## BEGIN Material for the task

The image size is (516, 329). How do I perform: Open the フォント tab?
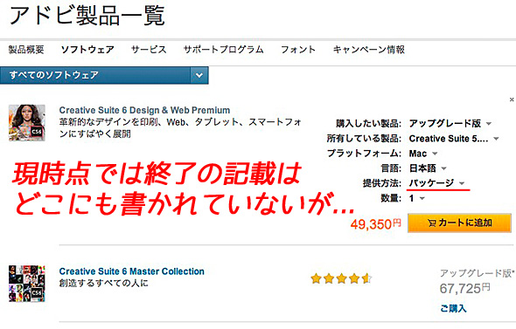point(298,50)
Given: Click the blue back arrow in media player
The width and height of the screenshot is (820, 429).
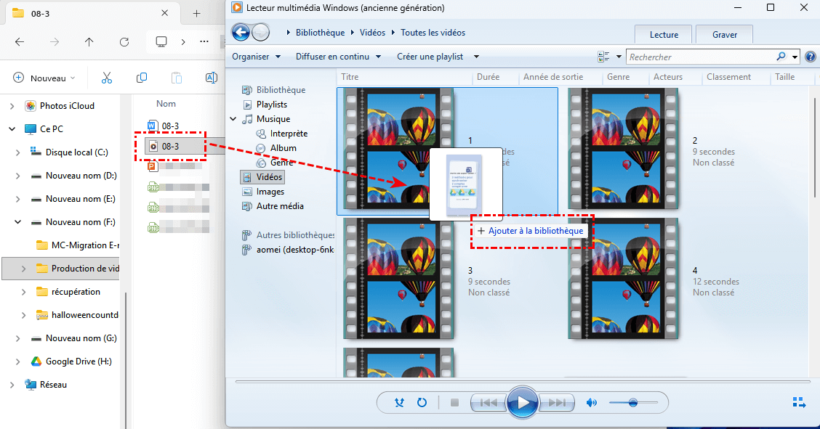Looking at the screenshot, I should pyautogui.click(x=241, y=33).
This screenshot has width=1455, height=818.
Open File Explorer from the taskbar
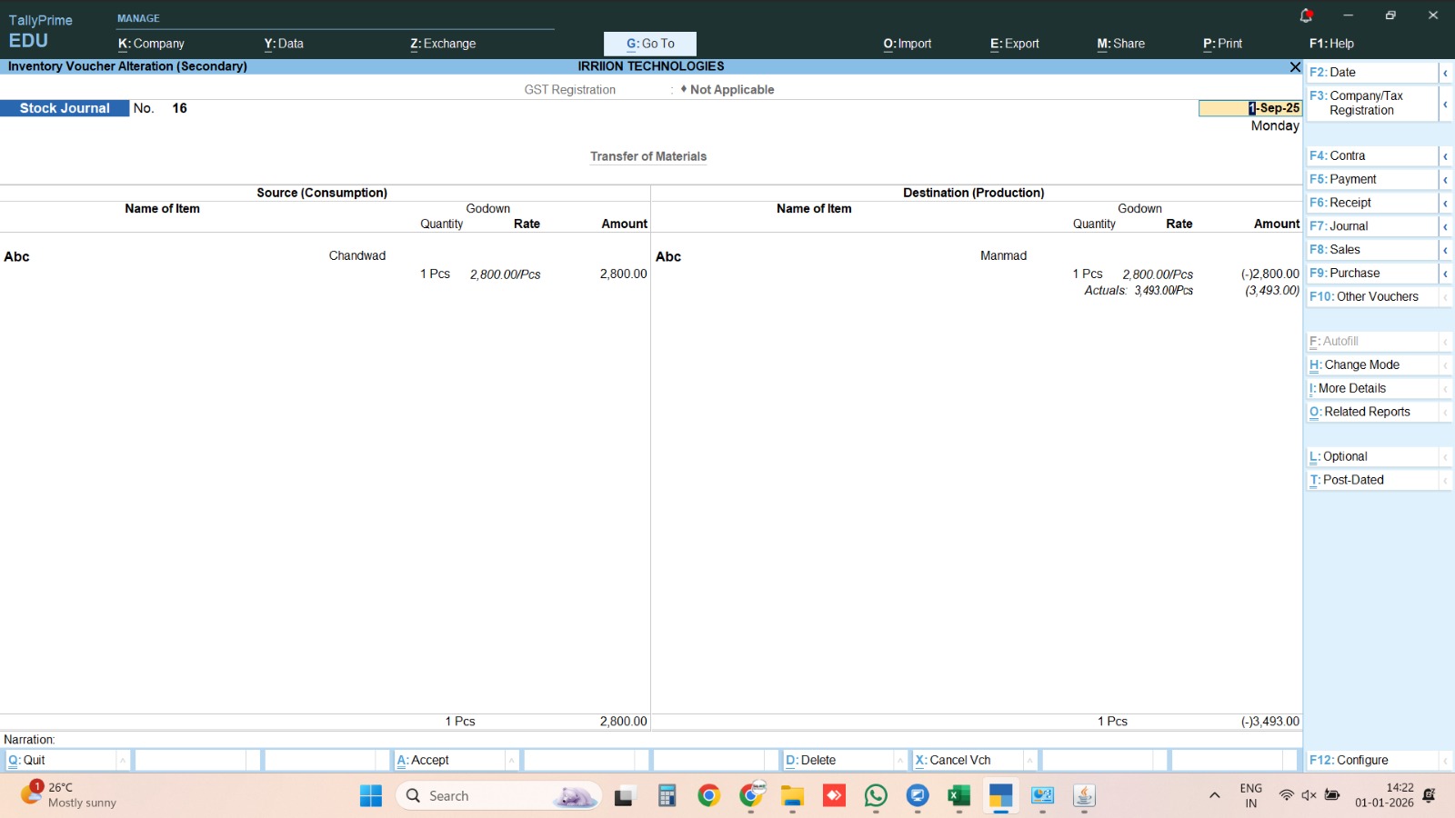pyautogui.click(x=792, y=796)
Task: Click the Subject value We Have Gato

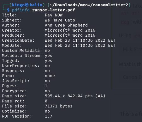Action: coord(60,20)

## END Material for the task
## BEGIN Material for the task

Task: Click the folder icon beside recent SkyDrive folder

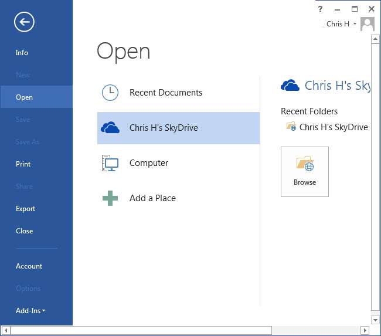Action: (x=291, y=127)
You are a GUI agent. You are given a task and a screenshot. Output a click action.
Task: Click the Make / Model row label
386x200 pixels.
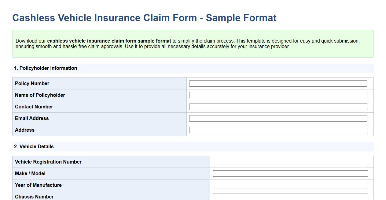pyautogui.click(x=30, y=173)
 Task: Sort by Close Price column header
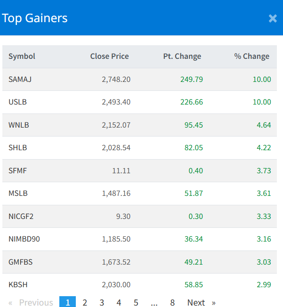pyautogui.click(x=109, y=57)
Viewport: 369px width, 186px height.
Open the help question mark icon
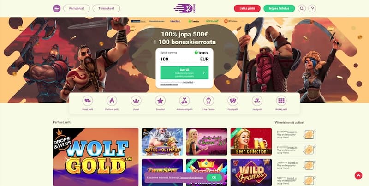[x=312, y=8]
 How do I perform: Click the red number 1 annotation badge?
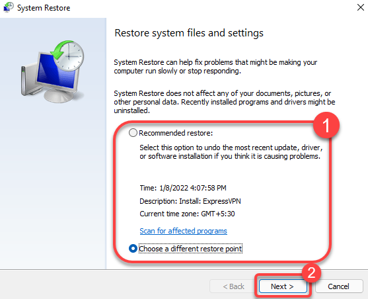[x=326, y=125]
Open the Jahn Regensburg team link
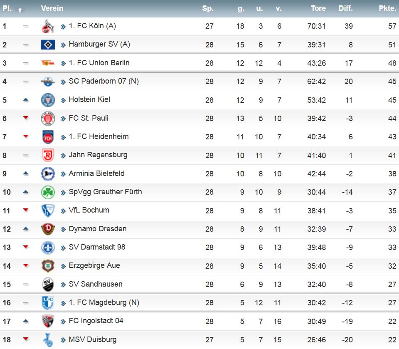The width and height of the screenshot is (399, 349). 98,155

## END Material for the task

Format everything from the line containing "The image size" down to the line containing "Action: coord(60,20)" in the records above as a JSON list of strings, one string per line, skipping blank lines and leaving out the pictures.

» **Problem solution**
[
  "The image size is (516, 329). How do I perform: Open the フォント tab?",
  "point(298,50)",
  "Given: Click the blue back arrow in media player",
  "The width and height of the screenshot is (820, 429).",
  "Looking at the screenshot, I should pyautogui.click(x=241, y=33).",
  "This screenshot has width=1455, height=818.",
  "Open File Explorer from the taskbar",
  "pyautogui.click(x=792, y=796)",
  "Task: Click the Subject value We Have Gato",
  "Action: coord(60,20)"
]